* Collected data *
* * *
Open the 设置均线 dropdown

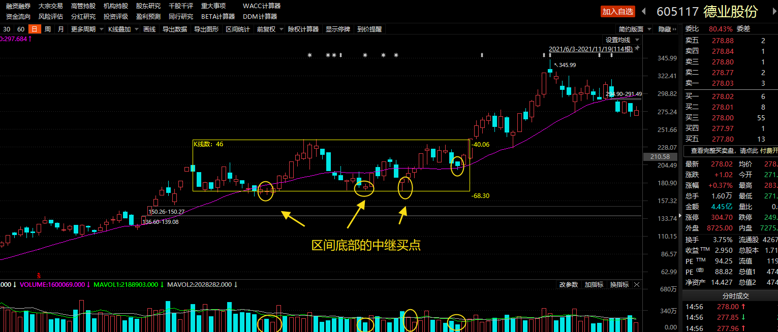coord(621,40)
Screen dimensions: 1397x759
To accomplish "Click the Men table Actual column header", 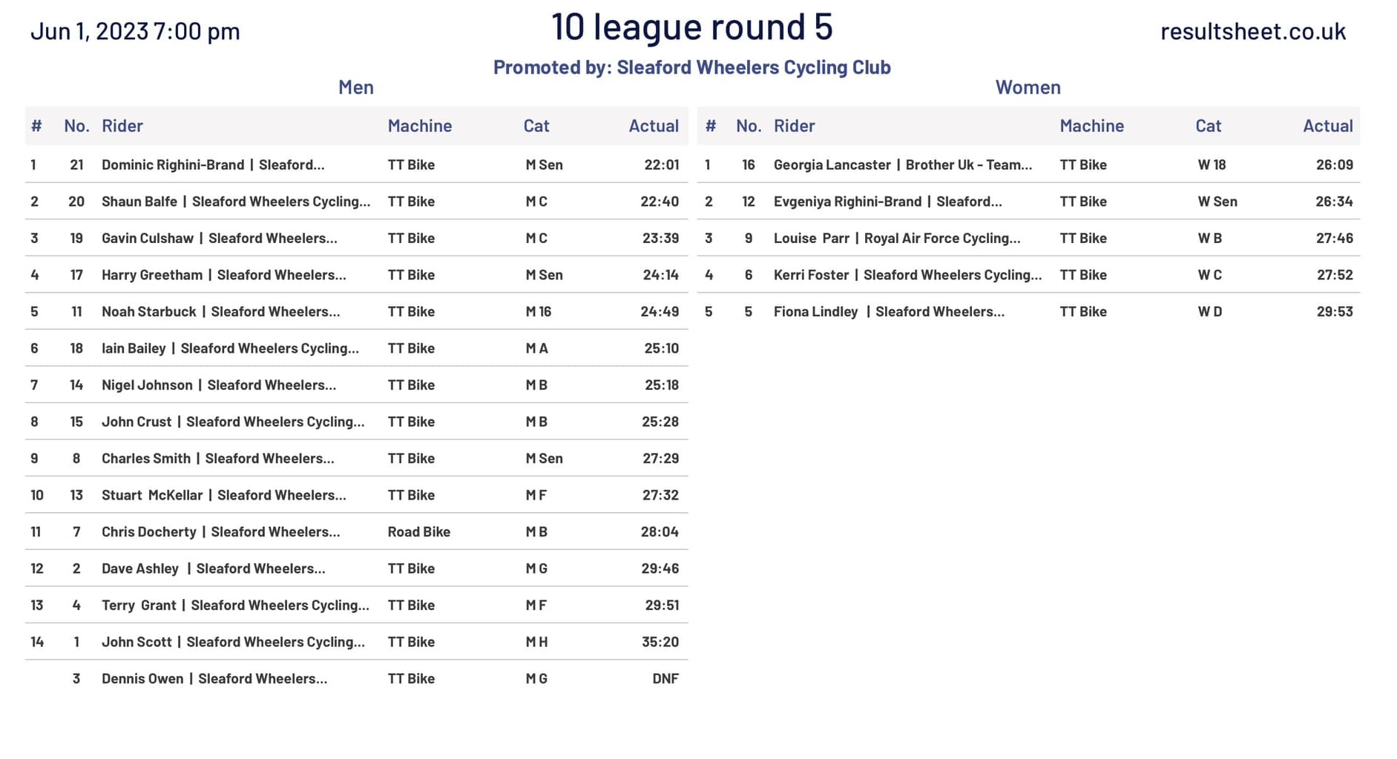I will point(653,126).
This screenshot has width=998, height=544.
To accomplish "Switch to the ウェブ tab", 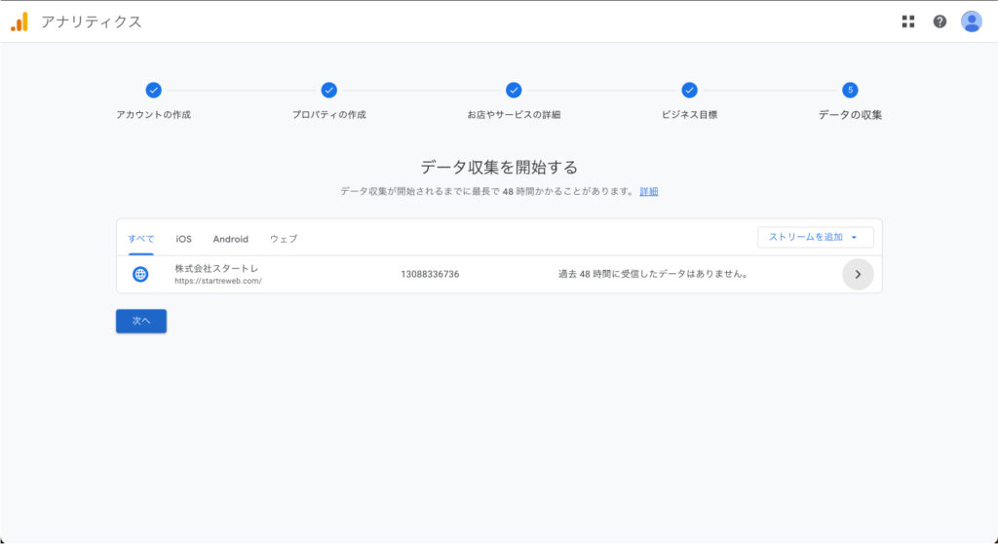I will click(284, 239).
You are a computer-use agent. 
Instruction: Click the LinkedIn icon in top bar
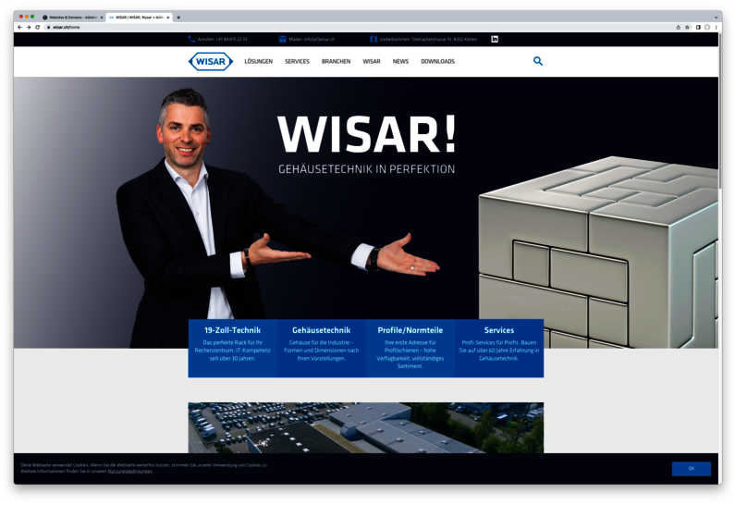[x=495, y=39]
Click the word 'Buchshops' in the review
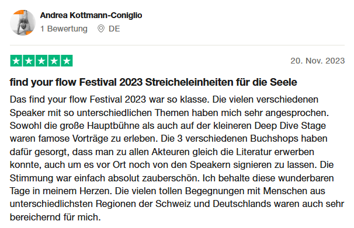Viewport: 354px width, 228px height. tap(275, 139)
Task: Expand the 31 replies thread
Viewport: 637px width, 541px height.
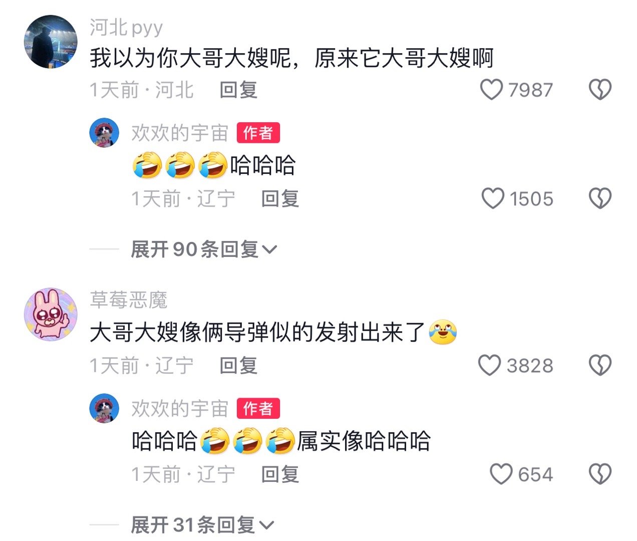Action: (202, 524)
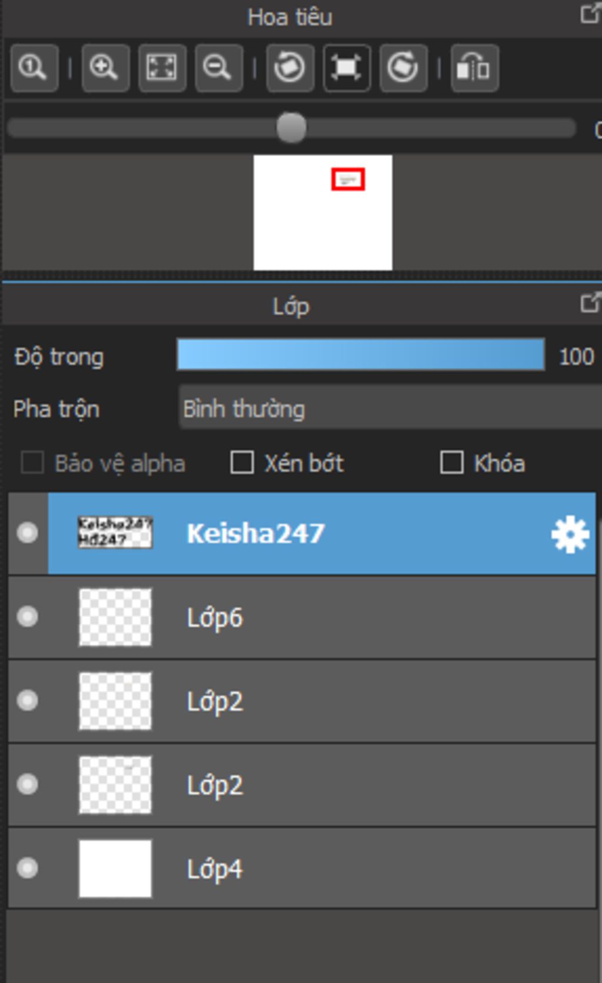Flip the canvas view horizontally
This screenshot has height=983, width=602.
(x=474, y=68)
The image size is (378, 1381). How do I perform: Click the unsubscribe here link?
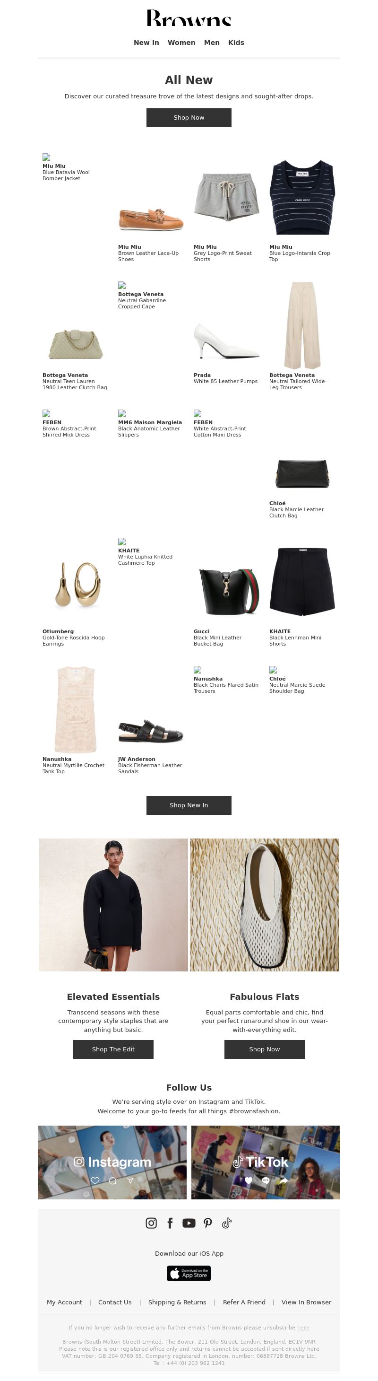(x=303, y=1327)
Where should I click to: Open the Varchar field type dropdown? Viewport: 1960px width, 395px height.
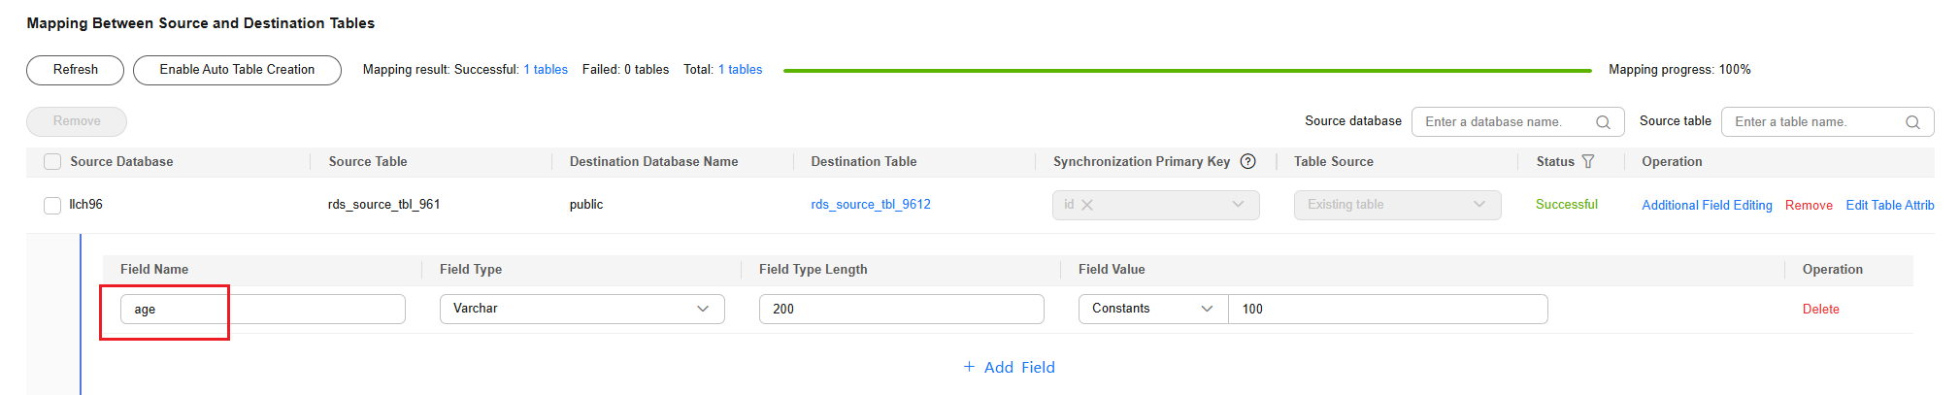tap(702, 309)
* * *
* YOUR GOAL *
Exactly as written, set down the lines from the line holding "Where should I" to the last line of the data, both ends included, pictures excluded.

* EXERCISE RESPONSE *
Where should I click to: Open the Varchar field type dropdown? Viewport: 1960px width, 395px height.
tap(702, 309)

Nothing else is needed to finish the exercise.